AV1 can be used together with the audio format Opus in a future version of the WebM format for HTML5 web video and WebRTC.[4]



The first official announcement of the project came with the press release on the formation of the Alliance. The growing usage of its predecessor VP9 is attributed to confidence in the Alliance and (the development of) AV1 as well as the pricey and complicated licensing situation of MPEG's competitor HEVC.[5][6]

The roots of the project precede the Alliance, however. Individual contributors started experimental technology platforms years before: Daala already published code in 2010, VP10 was announced on September 12, 2014, and Thor was published on August 11, 2015. The first version 0.1.0 of the AV1 reference codec was published on April 7, 2016.

The bitstream format is projected to be frozen in Q3[7] or Q4[8] of 2017. The first compatible hardware components are expected to become available within 12 months after that.


The purpose of AV1 is to be as good as possible under royalty-free patent licensing. Crucial to this objective is therefore to ensure, during development, that it does not infringe on patents of competing companies. This contrasts to its main competitor HEVC, for which IPR review was not part of the standardization process.[5] The latter practice is stipulated in ITU-T's definition of an open standard. The case of HEVC's independent patent pools has been characterized by critical observers as a failure of price management.[9]

Under patent rules adopted from the World Wide Web Consortium (W3C), technology contributors license their AV1-connected patents to anyone, anywhere, anytime based on reciprocity, i.e. as long as the user doesn't engage in patent litigation.[10] As a defensive condition, anyone engaging in patent litigation loses the right to the patents of all patent holders.[5]

It aims for state of the art performance with a noticeable compression efficiency advantage at only slightly increased coding complexity. The efficiency goal is 25% improvement over HEVC.[2]

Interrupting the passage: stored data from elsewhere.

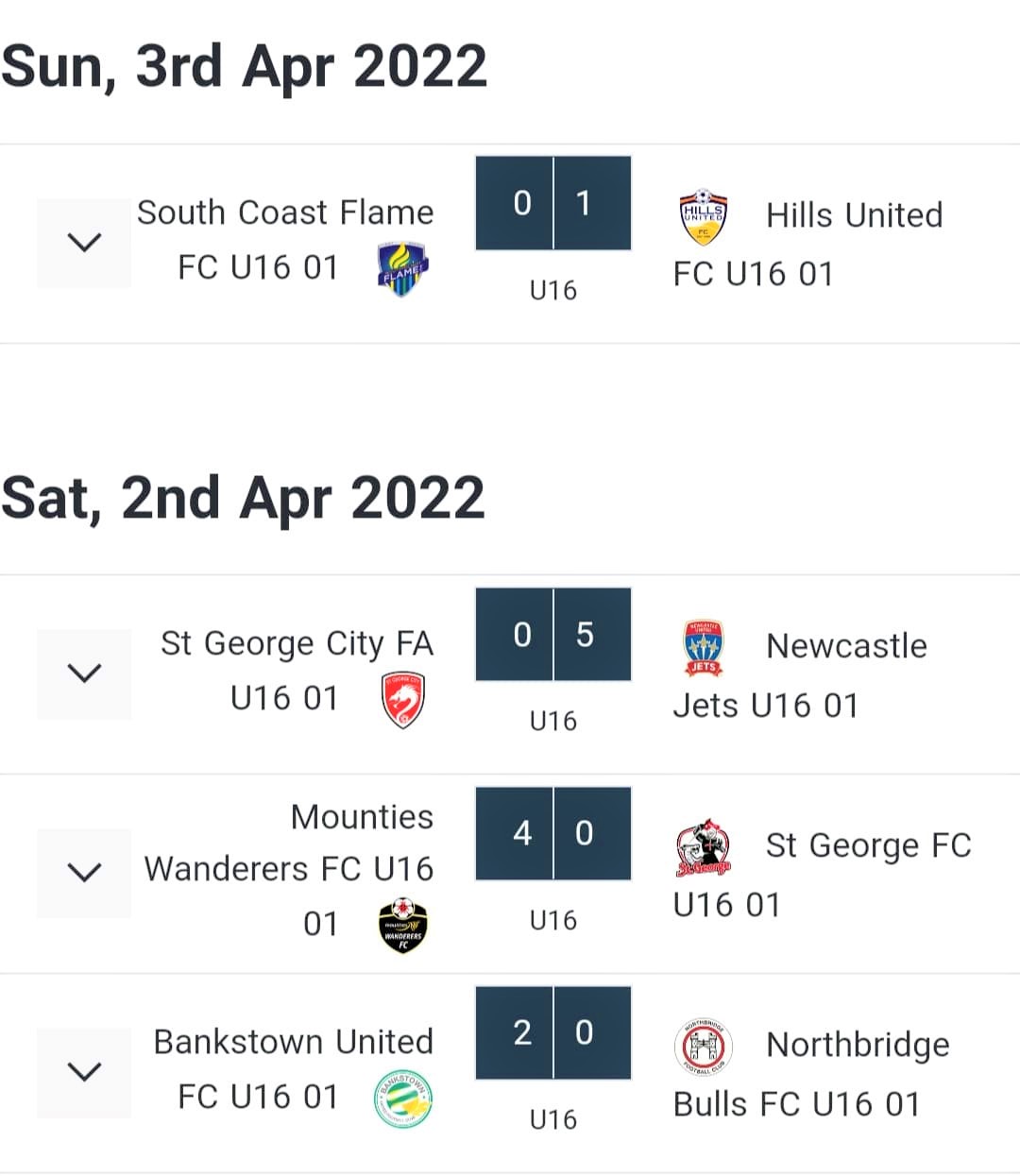Click the St George FC crest
Viewport: 1020px width, 1176px height.
704,847
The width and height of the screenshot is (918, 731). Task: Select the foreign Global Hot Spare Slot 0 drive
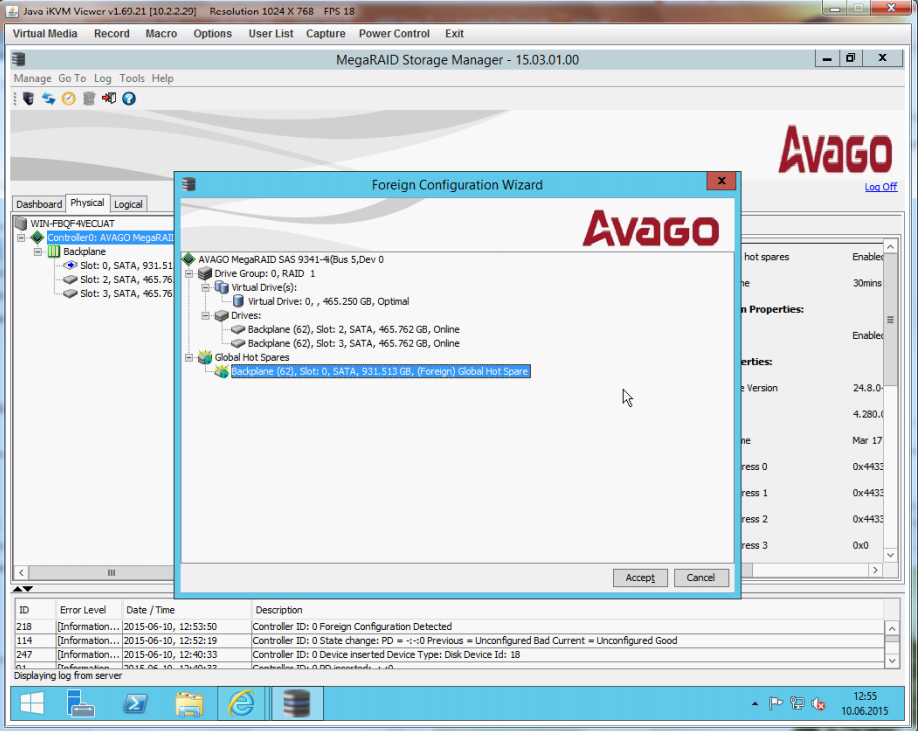tap(379, 372)
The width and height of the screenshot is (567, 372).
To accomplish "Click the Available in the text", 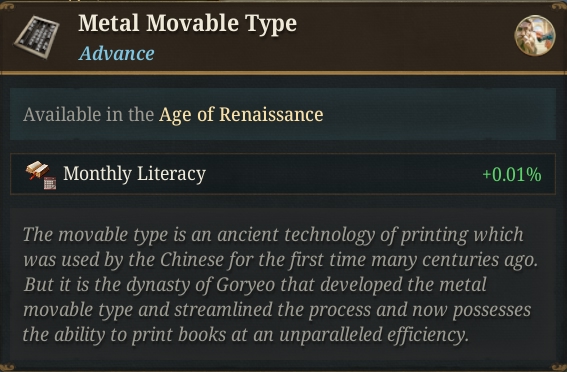I will click(89, 115).
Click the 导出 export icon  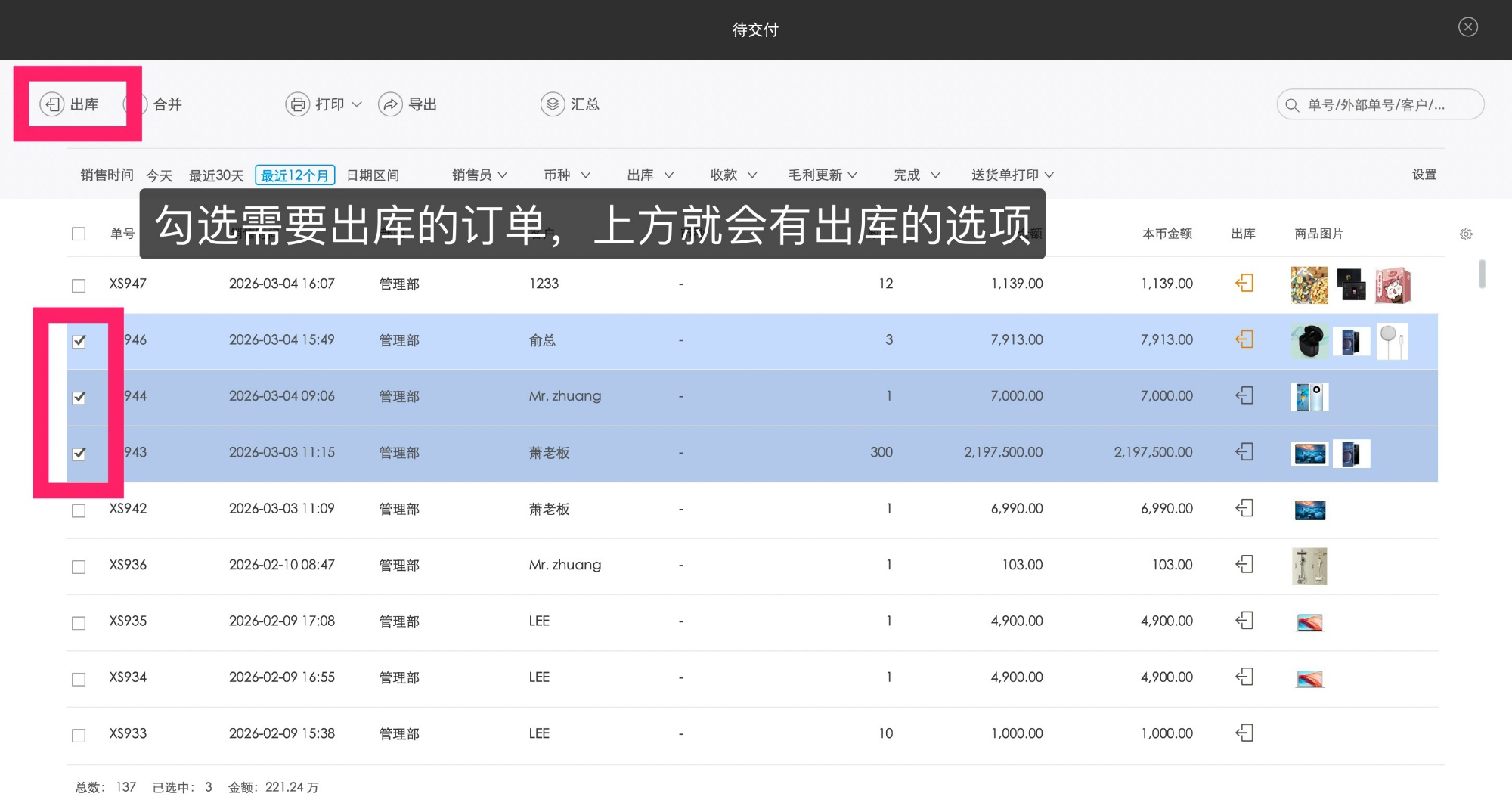pyautogui.click(x=390, y=104)
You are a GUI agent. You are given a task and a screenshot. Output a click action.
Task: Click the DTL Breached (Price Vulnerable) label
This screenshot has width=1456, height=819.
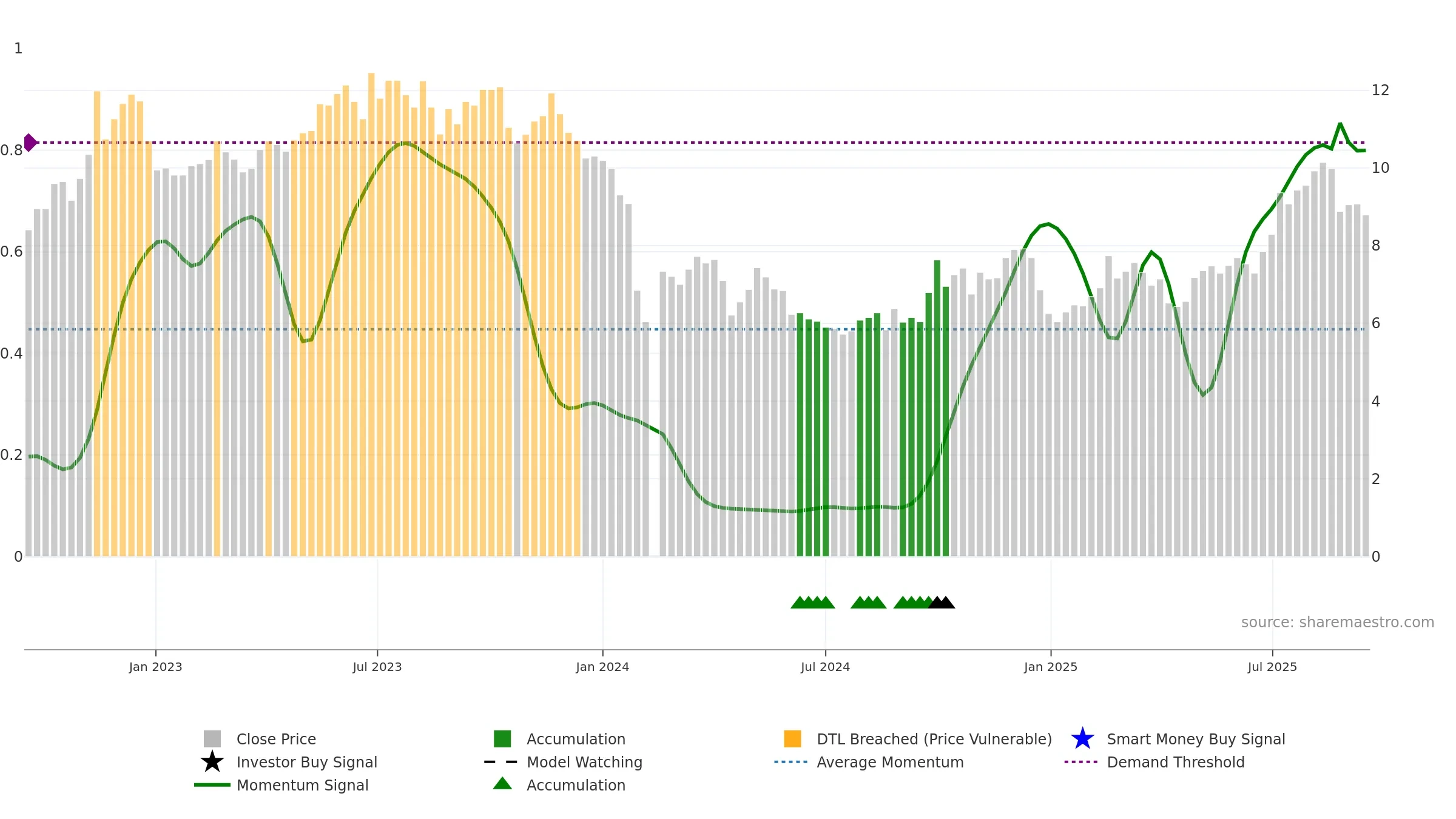[x=934, y=739]
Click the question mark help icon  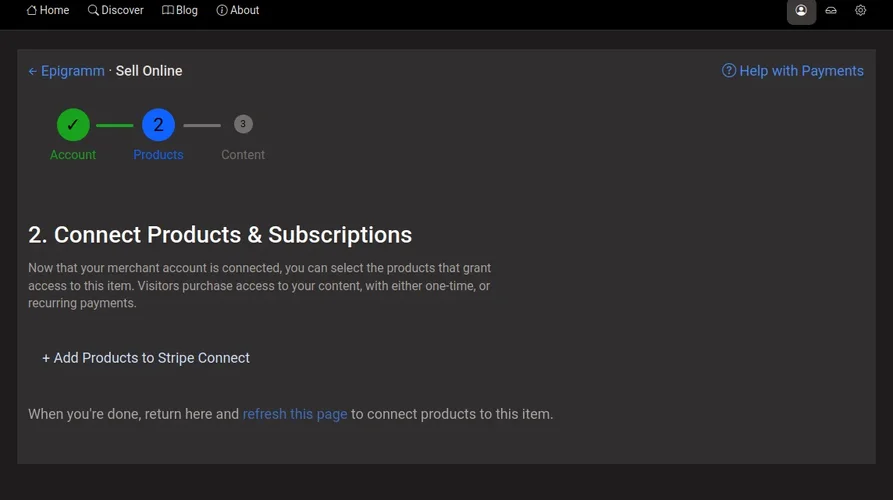click(x=729, y=71)

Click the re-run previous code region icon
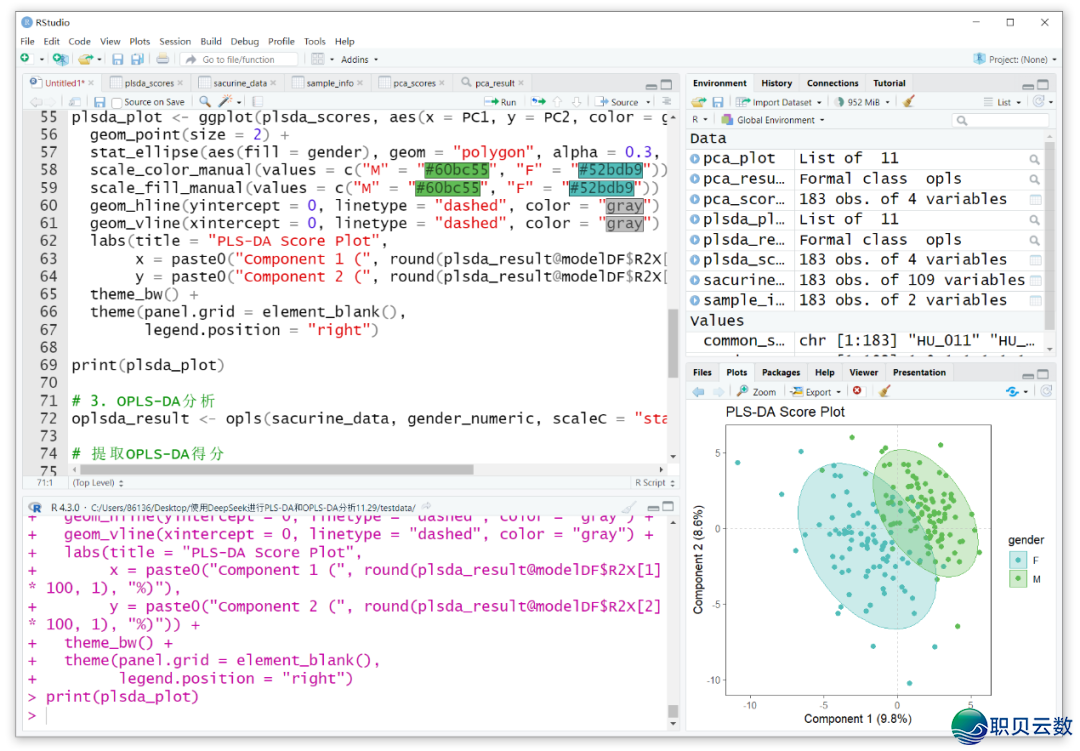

It is specifically designed for real-time applications (especially WebRTC) and higher resolutions (wider color gamuts, higher frame rates, UHD) than typical usage scenarios of the current generation (H.264) of video formats where it is expected to achieve its biggest efficiency gains. It is therefore planned to support the color space from ITU-R Recommendation BT.2020 and 10 and 12 bits of precision per color component.[11]


AV1 introduces "T-shaped" partitioning schemes for coding units, a feature from VP10

AV1 is a traditional block-based frequency transform format featuring new techniques taken from several experimental formats that are testing technology for a next-generation format after HEVC and VP9.[12] Based on Google's experimental VP9 evolution project VP10,[13] it will incorporate additional techniques developed in Xiph's/Mozilla's Daala and Cisco's Thor.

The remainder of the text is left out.